The isoflavones such as genistein are believed to have estrogen-like effects in the body, and as a result are sometimes called “phytoestrogens.” These were believed to have negative effects on estrogen levels, but have proven the opposite. A recent study found that soy foods lower women’s risk of breast cancer. The study reviewed food intake questionnaires from 70,578 Chinese women, 40-70 years of age, participating in the Shanghai Women’s Health Study. There are further studies on helpful benefits in prevention of prostate cancer as well.

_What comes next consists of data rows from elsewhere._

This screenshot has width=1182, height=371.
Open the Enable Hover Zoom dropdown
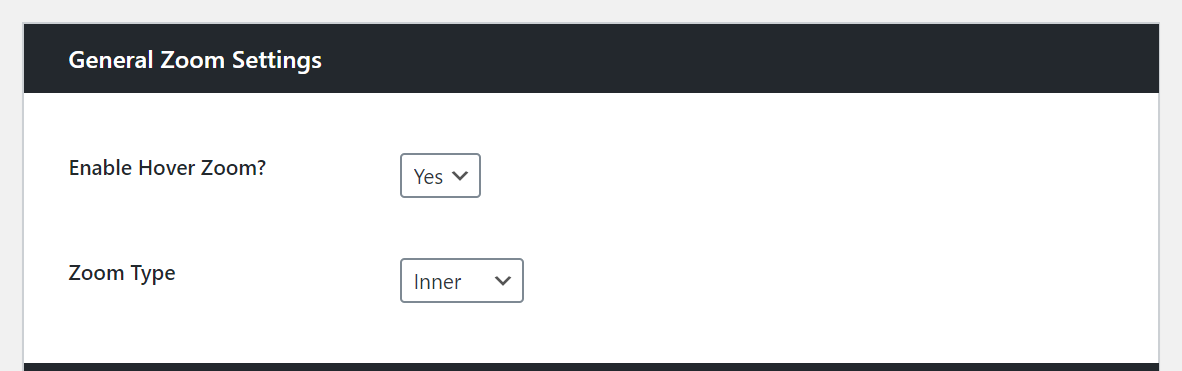[440, 176]
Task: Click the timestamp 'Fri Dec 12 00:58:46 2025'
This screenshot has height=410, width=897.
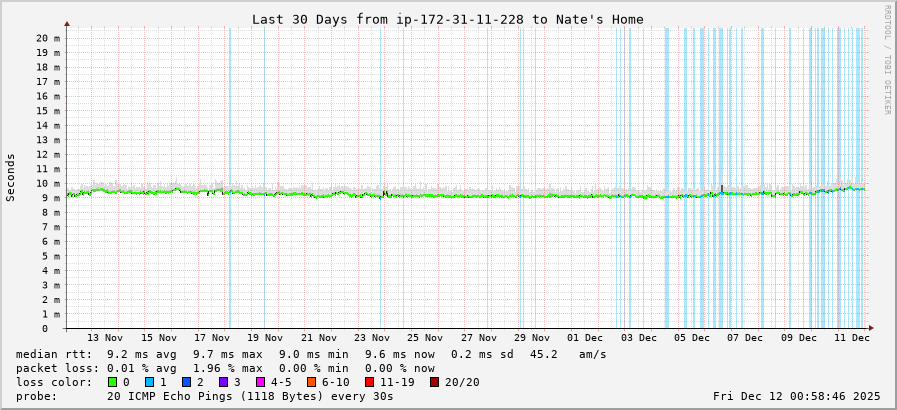Action: (796, 396)
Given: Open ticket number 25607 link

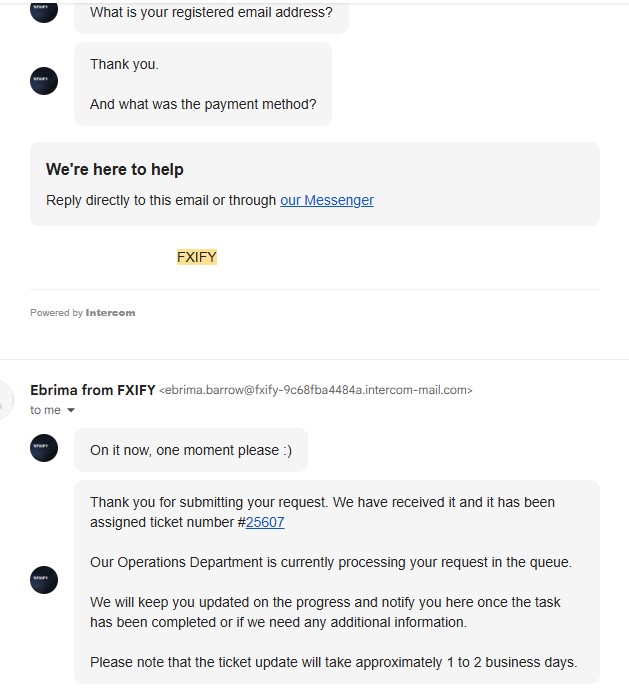Looking at the screenshot, I should pyautogui.click(x=265, y=522).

There are some cautions, in daily serving sizes, just like with meat. A serving size is recommended at about 4 ounces for tempeh or tofu, and 8 ounces for soy milk. Some recommend to consume only one serving per day. In Asia, soy and meat both take a smaller role in meals. A serving may only be an ounce or two with rice and vegetables taking centre stage. And soy is a known allergen like dairy, or gluten, so there will be a percentage of people intolerant. Note, however, edamame, or whole soy beans, and fermented soy, such as tempeh lessen the allergic response.
The unfortunate ‘Americanization’ of soy has rendered it into a highly processed additive in many foods, and one of the most genetically modified crops grown in North America. Soy lecithin is often added to processed foods for it’s binding qualities, and will be GMO grown. It is highly recommended to consume only organic soy products, and, as with all foods, avoid highly processed forms where nutritional value is lost.
The poor soy bean is just another legume. The pod is not edible, only the seed inside. It provides good sources of protein and other nutrients, slow digesting carbohydrates, and low fat, just like a kidney bean, or lentil. It deserves more research and this certainly won’t be the last of my investigating, or recipe failures! So can we just give soy a break because “It’s really just a pea”?